§ WHAT THE TASK REQUIRES: Go through the data and copy each line where the word "will" shows up.

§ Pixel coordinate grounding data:
= = = = =

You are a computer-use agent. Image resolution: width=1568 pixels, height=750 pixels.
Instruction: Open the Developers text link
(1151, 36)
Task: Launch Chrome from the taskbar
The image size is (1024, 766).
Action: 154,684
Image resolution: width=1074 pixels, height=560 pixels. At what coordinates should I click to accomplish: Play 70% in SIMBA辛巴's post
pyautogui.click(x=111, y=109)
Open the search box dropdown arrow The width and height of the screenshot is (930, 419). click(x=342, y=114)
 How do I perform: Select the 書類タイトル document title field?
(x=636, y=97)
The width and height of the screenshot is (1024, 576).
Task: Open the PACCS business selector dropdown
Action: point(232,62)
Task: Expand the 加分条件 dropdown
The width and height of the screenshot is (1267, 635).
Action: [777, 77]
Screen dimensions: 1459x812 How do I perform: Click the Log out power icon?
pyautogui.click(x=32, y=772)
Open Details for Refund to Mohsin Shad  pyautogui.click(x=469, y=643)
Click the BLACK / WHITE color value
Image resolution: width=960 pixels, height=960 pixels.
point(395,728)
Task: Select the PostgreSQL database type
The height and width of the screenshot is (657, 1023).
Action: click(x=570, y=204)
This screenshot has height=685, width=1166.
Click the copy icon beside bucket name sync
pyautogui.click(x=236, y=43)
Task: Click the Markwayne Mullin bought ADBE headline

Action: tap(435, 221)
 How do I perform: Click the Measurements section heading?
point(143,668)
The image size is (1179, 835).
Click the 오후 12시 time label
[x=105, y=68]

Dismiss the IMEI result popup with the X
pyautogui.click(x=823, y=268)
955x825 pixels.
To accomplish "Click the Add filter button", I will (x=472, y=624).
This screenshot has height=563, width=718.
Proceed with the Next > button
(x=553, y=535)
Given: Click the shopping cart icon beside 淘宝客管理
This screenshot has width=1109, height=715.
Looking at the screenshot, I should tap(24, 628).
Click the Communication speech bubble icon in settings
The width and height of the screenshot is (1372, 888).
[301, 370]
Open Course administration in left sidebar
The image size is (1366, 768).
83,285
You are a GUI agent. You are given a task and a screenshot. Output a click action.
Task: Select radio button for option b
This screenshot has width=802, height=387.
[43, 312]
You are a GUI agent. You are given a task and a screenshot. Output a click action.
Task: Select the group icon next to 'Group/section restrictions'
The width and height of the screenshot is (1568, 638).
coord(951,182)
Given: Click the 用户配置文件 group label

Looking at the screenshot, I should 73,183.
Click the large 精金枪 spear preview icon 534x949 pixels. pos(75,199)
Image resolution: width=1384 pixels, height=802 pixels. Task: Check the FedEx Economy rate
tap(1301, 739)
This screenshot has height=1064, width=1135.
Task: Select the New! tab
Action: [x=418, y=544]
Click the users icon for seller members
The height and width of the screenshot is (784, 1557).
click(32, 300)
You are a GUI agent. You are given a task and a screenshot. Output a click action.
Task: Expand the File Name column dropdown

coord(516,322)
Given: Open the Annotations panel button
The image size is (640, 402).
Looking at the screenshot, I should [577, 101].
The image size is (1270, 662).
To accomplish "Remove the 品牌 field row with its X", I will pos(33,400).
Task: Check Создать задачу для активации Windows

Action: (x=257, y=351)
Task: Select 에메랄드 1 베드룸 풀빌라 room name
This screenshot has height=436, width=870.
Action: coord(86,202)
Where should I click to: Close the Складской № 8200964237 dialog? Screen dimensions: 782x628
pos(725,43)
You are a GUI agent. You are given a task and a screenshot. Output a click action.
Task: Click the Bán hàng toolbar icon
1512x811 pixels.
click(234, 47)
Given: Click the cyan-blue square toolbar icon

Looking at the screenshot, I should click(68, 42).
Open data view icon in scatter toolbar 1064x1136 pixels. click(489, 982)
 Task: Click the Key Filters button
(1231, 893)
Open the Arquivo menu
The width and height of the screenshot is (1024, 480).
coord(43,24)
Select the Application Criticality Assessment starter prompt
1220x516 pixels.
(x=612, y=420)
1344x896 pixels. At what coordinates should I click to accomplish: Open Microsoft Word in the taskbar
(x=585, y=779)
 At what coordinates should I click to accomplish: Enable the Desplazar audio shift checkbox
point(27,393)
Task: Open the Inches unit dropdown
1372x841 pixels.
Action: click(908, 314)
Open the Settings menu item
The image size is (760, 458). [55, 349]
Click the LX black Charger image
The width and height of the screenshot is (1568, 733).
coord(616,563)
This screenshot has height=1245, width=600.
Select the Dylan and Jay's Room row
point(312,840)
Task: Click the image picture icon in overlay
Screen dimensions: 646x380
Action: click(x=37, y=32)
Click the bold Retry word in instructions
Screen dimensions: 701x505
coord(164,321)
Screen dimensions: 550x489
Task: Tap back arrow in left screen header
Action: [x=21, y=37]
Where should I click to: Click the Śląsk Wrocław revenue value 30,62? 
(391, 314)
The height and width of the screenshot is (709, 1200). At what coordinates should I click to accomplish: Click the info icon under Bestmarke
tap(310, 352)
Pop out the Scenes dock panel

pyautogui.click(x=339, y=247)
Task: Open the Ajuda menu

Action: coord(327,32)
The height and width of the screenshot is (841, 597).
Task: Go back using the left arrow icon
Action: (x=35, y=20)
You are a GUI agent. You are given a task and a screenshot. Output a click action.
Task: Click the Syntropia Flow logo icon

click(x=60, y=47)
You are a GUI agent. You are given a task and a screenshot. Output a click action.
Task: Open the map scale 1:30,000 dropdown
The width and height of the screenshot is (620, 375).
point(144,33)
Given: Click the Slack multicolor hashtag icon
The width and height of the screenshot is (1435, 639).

= = = = =

§ ANSWER TO THE EXERCISE:
To accomplish "Click the Add filter button", I will (x=472, y=624).
To accomplish "Remove the 品牌 field row with its X", I will pos(33,400).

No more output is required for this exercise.